Maybe the massive flopping of Joker: Folie à Deux is the universe's retributional karmic joke at Phillips' expense for allowing that colossal cock-up to occur...
Rating: ★★
(Yes, he had already started distancing himself from comedy when he directed War Dogs, but that still had comedic elements, as opposed to Joker's monotonous moribund moroseness.)
(Yes, I regretfully confess that during this period of 2019, I was still dabbling in watching content from the likes of Armoured Skeptic, Shoe0nHead, ChrisRayGun, PewDiePie, iDubbz, and H3H3 Productions. Thankfully, I never got indoctrinated enough by their collective web of "edgy" rhetorics - some of which some of them have distanced themselves from in later years, others downplaying their roles in once propagating perspectives that lead many viewers to the alt-right - and by extension, I'm fortunate to have never become enamoured with the more insipid wankers you found deeper down that YouTube algorithmic rabbit hole, such as Sargon of Akkad, Jordan Peterson, Dave Rubin, Steven Crowder, or god forbid, Ben Shapiro. I eventually got the good sense to disregard the vast majority of the poorly-aged opinions of those on the somewhat milder end of the centrist-bordering-on-conservative spectrum... but for a moment there, I was at risk of taking a very wrong turn in my ideologies, and becoming a worse person as a result.)
(This foreknowledge of her work is what allowed me to clock that on the Joker score, the track 'Penny Taken to the Hospital' is basically a remake of the track 'Opaque' from Without Sinking. Was this because 'Opaque' was used as temp music during editing, and she was asked to make an alternate version? Or did she do a spot of self-plagiarising material recycling, in the vein of Hans Zimmer, James Horner, John Williams, and probably most composers ever?)
Very thoughtful take on this movie.
For better or worse, I don't think "Joker" really has much to say (unless you really hate Wall Street types that sing showtimes in the subway). But there is a general sadness and a worthlessness that captivates in one way.
I've heard a lot of people mock this little seen movie "I Melt With You" from a few years back, a mostly improvised movie made by privileged white guys about privileged white guys who have a mournful retreat in the desert somewhere to feel better about their lives only to end up feeling much worse. I am Latino, so I've seen more than a few Sad White Guy movies. Several moments of this movie (including the suspense thriller third act) just felt phony and precious.
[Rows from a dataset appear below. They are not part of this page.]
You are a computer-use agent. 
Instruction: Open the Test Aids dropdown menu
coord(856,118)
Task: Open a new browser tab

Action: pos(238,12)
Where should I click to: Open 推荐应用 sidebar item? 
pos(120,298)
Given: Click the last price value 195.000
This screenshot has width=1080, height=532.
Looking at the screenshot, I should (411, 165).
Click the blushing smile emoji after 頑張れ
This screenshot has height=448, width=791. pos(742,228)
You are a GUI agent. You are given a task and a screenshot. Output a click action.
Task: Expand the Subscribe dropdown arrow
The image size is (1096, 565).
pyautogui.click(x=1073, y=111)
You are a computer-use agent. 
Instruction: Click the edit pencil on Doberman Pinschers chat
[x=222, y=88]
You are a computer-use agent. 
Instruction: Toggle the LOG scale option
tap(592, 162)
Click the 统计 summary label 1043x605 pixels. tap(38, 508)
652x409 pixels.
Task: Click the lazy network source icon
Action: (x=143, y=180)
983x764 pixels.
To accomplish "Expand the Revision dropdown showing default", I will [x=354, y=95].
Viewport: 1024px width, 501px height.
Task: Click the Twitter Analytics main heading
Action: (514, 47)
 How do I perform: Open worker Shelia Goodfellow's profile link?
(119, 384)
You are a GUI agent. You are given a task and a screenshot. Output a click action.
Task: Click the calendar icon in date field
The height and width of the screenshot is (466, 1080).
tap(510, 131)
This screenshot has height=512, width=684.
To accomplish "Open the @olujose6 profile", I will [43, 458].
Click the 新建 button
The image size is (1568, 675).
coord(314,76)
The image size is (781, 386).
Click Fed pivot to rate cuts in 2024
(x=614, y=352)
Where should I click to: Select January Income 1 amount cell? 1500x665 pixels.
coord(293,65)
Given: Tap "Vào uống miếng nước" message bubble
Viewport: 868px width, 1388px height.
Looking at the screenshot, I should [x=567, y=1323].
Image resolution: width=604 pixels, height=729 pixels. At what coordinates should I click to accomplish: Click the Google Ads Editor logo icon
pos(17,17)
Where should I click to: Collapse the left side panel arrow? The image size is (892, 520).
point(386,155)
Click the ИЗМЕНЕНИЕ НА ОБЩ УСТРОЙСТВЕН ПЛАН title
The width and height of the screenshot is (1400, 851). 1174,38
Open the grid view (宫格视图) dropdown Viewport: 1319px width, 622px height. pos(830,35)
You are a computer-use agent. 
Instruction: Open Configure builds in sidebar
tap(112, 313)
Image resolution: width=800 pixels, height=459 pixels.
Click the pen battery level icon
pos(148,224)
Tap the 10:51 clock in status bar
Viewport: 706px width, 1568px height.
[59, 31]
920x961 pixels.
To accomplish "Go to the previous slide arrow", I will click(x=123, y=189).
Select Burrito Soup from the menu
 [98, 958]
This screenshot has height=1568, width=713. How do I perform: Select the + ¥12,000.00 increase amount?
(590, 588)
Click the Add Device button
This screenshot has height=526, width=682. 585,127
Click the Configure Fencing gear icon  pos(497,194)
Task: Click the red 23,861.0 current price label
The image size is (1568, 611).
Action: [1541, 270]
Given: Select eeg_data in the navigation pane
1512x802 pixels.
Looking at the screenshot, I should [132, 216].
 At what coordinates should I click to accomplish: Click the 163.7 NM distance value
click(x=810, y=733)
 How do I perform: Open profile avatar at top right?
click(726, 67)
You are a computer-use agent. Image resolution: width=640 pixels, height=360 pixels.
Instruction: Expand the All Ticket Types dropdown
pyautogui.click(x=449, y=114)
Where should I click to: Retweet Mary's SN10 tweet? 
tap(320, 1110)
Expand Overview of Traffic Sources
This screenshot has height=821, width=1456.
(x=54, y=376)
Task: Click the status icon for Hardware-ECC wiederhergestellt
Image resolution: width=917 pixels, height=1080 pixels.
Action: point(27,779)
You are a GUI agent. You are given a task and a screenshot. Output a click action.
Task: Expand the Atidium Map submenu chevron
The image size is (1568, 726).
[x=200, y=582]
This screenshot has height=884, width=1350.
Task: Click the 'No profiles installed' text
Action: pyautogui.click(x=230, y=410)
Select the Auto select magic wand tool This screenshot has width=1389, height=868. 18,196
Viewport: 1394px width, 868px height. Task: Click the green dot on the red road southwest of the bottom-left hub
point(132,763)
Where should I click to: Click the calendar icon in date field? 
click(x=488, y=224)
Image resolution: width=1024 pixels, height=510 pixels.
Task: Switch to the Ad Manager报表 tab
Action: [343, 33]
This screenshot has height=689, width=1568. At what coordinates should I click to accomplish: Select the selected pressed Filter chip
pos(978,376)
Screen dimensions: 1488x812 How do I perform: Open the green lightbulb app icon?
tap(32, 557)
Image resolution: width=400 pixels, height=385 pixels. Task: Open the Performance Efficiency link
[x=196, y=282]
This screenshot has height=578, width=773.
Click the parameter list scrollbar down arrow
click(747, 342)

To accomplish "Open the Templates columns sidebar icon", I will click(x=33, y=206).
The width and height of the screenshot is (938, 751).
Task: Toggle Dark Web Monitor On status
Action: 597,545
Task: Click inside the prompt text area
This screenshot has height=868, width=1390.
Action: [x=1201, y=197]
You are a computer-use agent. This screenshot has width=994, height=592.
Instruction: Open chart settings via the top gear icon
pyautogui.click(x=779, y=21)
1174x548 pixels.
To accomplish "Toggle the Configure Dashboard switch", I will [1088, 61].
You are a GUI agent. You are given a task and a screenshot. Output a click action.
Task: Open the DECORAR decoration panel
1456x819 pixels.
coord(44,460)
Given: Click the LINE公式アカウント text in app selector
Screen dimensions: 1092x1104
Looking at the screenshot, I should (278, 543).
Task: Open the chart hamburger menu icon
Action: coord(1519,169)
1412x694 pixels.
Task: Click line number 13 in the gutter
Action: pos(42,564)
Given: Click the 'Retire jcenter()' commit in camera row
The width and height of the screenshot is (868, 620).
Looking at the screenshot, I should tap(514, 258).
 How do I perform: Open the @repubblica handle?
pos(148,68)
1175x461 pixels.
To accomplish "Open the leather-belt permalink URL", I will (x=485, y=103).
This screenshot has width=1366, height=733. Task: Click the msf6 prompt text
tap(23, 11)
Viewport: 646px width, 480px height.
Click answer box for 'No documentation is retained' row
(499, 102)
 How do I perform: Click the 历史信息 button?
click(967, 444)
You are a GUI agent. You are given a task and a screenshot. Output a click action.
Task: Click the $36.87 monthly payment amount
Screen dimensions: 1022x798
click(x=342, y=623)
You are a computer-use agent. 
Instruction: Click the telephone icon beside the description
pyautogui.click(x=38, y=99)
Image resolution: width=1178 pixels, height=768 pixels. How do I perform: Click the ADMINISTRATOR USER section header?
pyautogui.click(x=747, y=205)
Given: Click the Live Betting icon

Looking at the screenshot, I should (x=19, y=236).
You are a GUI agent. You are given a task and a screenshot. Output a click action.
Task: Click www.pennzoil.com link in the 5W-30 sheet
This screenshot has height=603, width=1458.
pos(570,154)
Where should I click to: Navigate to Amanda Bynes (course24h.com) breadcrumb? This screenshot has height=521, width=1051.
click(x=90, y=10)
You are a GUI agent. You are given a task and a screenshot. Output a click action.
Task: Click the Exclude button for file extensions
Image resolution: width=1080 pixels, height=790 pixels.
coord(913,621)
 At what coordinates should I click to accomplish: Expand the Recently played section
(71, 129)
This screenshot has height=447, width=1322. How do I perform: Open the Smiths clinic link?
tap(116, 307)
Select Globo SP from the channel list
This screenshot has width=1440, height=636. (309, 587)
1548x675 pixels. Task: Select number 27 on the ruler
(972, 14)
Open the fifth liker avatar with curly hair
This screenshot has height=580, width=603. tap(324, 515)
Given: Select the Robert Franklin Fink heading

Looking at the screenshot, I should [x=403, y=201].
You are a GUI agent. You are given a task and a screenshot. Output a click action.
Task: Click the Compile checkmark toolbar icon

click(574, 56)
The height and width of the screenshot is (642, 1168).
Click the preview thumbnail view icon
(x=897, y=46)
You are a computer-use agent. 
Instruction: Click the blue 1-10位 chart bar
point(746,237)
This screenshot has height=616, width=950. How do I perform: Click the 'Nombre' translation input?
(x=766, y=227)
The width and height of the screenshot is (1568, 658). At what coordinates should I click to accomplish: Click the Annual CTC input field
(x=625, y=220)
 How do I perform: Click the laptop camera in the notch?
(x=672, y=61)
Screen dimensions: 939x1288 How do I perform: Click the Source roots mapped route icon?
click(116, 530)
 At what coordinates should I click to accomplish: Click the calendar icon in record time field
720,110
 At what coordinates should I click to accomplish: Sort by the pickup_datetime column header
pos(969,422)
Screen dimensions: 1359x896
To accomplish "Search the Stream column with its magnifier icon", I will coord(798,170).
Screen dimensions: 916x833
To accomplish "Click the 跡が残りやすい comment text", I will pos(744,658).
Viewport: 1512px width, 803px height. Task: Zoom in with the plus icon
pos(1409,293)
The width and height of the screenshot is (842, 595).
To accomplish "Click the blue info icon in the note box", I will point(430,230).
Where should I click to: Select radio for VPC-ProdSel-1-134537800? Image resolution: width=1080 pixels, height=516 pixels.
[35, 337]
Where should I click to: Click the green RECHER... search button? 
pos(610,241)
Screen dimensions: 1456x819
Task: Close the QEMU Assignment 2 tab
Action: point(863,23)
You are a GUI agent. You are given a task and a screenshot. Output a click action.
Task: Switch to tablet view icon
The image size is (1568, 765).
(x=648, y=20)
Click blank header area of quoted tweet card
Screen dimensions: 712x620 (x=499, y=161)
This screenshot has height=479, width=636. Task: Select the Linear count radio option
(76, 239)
But also, there was a vibe running through the film, an inarticulate sense of melancholy that, in a sense, I could feel. Surely there's something universal about losing your purpose at some point in your existence, and vainly trying to claw it back into existence. It's such an easy movie to mock, but that sadness felt real.
I suppose it was the same about "Joker". For that reason alone (buoyed by an empathetic performance by Phoenix), I'm left with that shaky feeling as soon as Joker walks onto the Murray Franklin stage. It's as if, in that moment, this broken man could commit any outlandish and cruel act, and it would be completely in line with our perception of this guy as an inadequate, hurt person. I've seen it on TV many times, and it feels like my pulse quickens during those moments.
Fromtheyardtothearthouse.substack.com
Great write up....very interesting.
My opinion on Joker? It was "ok." I mean it wasn't fucking Fellini or anything. It was entertaining for a moment and then I moved on.